» Extracted data:

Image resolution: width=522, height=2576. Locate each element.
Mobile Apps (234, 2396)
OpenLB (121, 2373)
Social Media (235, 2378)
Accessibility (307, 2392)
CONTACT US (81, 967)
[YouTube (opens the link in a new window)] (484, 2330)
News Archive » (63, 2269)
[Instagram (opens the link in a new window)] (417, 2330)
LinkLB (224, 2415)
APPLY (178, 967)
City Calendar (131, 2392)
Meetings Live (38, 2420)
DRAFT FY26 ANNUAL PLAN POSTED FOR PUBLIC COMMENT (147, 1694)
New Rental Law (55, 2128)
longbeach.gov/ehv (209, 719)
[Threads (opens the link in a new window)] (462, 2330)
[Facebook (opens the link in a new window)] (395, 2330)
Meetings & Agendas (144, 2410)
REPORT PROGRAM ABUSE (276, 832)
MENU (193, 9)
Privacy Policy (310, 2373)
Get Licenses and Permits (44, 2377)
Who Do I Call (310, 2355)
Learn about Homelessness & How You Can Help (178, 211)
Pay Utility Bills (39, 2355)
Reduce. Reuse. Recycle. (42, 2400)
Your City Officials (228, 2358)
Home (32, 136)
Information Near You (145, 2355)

» What to do: Find the line with "MENU (193, 9)" in the listing. Reproduce it and all the lines after it, exactly, through the last line.

» Result of the exercise:
MENU (193, 9)
Privacy Policy (310, 2373)
Get Licenses and Permits (44, 2377)
Who Do I Call (310, 2355)
Learn about Homelessness & How You Can Help (178, 211)
Pay Utility Bills (39, 2355)
Reduce. Reuse. Recycle. (42, 2400)
Your City Officials (228, 2358)
Home (32, 136)
Information Near You (145, 2355)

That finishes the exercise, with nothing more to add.